Regular pressure measurements are an important support for the physician and the patient in order to be able to present a profile. Individual blood pressure peaks in the practice/clinic can occur as so-called nervousness hypertension. A 24-hour blood pressure measurement with continuous pressure measurement is suitable for unmasking this.

However, the best method for therapy monitoring combined with an increase in compliance is the patient’s own blood pressure measurement. In order to be able to guarantee a continuous recording of blood pressure values under everyday conditions, one can fall back on the risk-free 24-hour long-term blood pressure measurement. Indication is mainly the suspicion of a dysbalance of the day-night rhythm of blood pressure.

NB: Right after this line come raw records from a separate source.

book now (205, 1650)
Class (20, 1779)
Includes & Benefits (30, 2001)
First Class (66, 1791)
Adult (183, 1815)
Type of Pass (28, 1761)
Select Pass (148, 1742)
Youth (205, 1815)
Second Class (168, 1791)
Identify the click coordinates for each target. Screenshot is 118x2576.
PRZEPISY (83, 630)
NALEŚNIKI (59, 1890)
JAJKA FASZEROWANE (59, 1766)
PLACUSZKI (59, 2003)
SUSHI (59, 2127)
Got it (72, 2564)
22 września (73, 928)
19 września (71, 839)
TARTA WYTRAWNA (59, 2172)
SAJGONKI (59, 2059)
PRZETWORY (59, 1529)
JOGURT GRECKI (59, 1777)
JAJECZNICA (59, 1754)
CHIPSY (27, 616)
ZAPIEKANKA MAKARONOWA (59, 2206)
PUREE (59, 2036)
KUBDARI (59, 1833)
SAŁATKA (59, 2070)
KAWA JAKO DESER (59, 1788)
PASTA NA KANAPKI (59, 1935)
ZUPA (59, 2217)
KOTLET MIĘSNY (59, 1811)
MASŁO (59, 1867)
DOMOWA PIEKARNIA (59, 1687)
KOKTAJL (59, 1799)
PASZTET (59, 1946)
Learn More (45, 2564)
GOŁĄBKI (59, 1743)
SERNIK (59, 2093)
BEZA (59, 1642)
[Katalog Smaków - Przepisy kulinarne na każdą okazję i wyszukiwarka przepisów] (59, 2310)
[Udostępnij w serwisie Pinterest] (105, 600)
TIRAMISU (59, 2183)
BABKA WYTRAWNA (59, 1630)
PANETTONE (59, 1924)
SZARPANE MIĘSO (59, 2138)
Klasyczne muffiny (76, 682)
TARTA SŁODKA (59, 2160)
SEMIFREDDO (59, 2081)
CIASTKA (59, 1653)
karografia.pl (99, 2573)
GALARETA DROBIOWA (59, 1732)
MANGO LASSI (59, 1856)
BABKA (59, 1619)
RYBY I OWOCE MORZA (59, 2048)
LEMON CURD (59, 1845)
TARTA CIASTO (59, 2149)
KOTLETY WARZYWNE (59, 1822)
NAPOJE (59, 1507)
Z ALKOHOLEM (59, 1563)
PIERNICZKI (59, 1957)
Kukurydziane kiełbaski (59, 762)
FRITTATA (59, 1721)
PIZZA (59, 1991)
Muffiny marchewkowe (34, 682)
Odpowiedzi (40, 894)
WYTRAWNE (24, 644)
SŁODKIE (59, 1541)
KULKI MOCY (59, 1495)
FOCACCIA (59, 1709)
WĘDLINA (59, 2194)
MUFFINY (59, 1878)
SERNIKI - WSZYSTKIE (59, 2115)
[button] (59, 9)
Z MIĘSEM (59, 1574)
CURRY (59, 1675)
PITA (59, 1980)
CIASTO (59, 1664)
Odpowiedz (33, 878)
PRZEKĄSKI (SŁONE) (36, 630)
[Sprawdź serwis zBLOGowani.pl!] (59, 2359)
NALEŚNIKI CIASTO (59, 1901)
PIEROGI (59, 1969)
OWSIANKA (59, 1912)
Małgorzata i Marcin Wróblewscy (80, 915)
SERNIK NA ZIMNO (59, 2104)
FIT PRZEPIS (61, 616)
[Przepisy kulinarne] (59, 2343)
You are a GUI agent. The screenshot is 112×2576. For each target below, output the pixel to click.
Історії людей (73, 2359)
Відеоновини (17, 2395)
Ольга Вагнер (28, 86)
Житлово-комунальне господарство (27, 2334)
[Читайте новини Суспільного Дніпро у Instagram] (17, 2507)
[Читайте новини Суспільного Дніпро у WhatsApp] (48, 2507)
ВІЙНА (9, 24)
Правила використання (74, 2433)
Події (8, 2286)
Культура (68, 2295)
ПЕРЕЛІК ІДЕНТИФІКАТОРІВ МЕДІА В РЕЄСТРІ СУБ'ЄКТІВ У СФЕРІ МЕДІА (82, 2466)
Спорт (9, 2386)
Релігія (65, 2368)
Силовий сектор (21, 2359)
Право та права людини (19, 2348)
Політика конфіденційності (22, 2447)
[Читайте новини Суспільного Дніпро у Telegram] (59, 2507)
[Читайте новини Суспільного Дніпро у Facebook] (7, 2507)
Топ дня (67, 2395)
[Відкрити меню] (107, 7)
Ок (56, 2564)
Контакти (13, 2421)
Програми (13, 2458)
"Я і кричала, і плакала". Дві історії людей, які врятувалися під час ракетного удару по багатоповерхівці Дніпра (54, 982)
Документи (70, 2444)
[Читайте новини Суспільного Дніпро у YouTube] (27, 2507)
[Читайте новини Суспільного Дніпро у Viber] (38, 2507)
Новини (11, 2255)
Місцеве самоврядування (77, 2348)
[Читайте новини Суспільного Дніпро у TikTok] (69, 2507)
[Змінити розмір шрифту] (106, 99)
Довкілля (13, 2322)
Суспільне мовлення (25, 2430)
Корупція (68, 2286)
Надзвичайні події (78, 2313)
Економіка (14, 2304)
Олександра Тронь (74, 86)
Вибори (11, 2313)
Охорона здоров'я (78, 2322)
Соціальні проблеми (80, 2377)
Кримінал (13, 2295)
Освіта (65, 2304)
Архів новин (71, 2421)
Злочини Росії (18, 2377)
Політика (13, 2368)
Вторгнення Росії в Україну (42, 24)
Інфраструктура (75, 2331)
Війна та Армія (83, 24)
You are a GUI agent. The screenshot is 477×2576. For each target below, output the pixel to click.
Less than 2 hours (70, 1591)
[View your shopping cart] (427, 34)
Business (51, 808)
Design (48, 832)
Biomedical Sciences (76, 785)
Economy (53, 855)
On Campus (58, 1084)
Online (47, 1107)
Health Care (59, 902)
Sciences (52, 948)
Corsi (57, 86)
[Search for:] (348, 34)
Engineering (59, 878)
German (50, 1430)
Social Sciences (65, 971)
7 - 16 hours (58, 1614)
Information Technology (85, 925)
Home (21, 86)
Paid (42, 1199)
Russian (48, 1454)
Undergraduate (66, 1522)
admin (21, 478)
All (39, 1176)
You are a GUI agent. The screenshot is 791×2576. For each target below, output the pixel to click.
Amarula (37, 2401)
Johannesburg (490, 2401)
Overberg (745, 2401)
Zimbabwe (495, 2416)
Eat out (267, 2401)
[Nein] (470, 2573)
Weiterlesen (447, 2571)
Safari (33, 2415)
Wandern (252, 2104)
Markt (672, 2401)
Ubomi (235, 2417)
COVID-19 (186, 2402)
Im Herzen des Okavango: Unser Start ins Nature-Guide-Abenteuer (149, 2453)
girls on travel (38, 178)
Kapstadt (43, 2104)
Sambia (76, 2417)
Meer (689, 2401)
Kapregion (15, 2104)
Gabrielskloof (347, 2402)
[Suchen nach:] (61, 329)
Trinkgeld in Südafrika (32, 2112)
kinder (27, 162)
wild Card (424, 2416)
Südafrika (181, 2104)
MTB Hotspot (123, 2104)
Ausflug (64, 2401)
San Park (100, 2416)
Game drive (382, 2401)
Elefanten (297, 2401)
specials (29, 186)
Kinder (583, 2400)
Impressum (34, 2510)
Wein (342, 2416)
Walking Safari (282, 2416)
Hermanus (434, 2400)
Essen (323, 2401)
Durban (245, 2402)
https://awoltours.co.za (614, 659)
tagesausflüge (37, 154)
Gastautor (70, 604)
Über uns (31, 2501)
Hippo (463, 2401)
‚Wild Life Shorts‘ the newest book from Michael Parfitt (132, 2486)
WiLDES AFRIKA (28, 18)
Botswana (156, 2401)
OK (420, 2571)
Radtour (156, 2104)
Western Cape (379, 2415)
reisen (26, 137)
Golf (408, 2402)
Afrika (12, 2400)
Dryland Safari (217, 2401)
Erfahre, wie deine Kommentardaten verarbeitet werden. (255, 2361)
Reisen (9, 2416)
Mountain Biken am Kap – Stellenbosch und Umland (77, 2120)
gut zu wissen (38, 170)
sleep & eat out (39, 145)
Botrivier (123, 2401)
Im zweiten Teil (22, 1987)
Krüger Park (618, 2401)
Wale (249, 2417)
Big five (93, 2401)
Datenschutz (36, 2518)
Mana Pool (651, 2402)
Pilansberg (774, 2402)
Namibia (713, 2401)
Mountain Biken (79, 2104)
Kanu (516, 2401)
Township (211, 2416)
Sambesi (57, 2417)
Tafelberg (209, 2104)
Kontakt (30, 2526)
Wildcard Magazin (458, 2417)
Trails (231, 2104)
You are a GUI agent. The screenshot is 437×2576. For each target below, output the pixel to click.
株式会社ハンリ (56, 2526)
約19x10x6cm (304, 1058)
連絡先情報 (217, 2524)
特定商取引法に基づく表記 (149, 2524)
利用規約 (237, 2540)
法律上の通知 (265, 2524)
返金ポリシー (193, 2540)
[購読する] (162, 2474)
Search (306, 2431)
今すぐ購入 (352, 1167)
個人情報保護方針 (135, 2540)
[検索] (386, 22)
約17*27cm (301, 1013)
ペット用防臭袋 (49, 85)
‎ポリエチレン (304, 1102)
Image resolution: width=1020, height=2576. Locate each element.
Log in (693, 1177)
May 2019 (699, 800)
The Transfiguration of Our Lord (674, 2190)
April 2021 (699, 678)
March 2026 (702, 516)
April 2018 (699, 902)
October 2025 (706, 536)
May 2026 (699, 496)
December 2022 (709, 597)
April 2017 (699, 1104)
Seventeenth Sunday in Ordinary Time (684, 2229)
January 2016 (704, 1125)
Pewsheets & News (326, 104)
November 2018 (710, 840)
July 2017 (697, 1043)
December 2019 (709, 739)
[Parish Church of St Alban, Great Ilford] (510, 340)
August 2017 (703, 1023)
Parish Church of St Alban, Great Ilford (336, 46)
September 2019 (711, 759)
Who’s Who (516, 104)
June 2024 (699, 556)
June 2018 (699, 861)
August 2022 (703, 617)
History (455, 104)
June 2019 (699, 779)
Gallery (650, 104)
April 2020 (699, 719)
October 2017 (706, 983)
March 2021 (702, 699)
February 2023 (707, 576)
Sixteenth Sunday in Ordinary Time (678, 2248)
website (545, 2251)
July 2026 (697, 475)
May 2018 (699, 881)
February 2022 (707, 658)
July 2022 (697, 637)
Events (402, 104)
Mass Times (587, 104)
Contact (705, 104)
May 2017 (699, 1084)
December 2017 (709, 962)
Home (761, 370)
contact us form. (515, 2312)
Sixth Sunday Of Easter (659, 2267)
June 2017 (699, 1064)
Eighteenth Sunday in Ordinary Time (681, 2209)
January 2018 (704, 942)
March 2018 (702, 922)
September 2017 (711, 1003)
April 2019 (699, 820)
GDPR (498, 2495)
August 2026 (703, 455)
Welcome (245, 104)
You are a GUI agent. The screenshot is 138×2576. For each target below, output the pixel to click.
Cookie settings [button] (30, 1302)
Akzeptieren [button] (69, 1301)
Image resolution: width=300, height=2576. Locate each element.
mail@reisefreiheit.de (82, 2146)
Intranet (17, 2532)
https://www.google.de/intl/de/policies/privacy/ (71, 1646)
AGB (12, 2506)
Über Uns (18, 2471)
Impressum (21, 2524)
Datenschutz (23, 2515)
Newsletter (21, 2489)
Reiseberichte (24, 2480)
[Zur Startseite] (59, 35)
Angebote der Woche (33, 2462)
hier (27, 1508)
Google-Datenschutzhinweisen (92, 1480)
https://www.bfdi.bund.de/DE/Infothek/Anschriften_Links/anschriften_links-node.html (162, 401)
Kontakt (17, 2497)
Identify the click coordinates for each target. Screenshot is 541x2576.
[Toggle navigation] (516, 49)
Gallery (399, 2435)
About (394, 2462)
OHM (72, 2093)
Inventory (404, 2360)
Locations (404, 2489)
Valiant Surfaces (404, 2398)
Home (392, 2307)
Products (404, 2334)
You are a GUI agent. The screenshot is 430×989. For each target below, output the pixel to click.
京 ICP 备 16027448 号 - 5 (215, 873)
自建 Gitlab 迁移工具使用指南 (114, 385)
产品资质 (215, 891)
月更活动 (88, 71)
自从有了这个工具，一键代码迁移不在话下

This is understood to mean, for example, a lack of lowering of blood pressure during sleep. Also the white coat syndrome with occasional blood pressure peaks during the measurement in the clinic can be avoided. With this method, the patient wears a cuff on the upper arm for 24 hours, which inflates every 15 minutes during the day and every 30 minutes at night and stores the measured values on a recording device.

The long-term blood pressure measurement allows a meaningful representation of a pressure profile. Possibly conspicuous peaks or drops can be indications of a temporary dysfunction of the cardiovascular system during evaluation. This can be achieved by recording the patient’s activities within these 24 hours while wearing the measuring device. Standard values are a 24-hour mean value of 130 mmHg (systolic) and 80 mmHg (diastolic) or a daily mean value of 135 mmHg (systolic) and 85 mmHg (diastolic).

Which of the two blood pressure values is more important?

Based on the scientific fact that the systolic blood pressure value represents the time of ejection, one could assume that this is the more important value. After all, it supplies the entire body with oxygen-carrying blood. However, if the heart does not sufficiently fill the chambers with blood during diastole, there will not be sufficient blood ejection.

For this reason, both systole and diastole must be regarded as vital cardiac actions. Also the own supply of the heart muscle cells via the perfusion of the coronary arteries (“coronary arteries”) takes place mainly during diastole. If this heart muscle supply is reduced due to insufficient diastolic filling of the chambers, the overall performance of the heart is reduced. Even with an increased heart rate, for example, the time of diastole decreases relatively more than that of systole, and the heart’s self-sufficiency dwindles.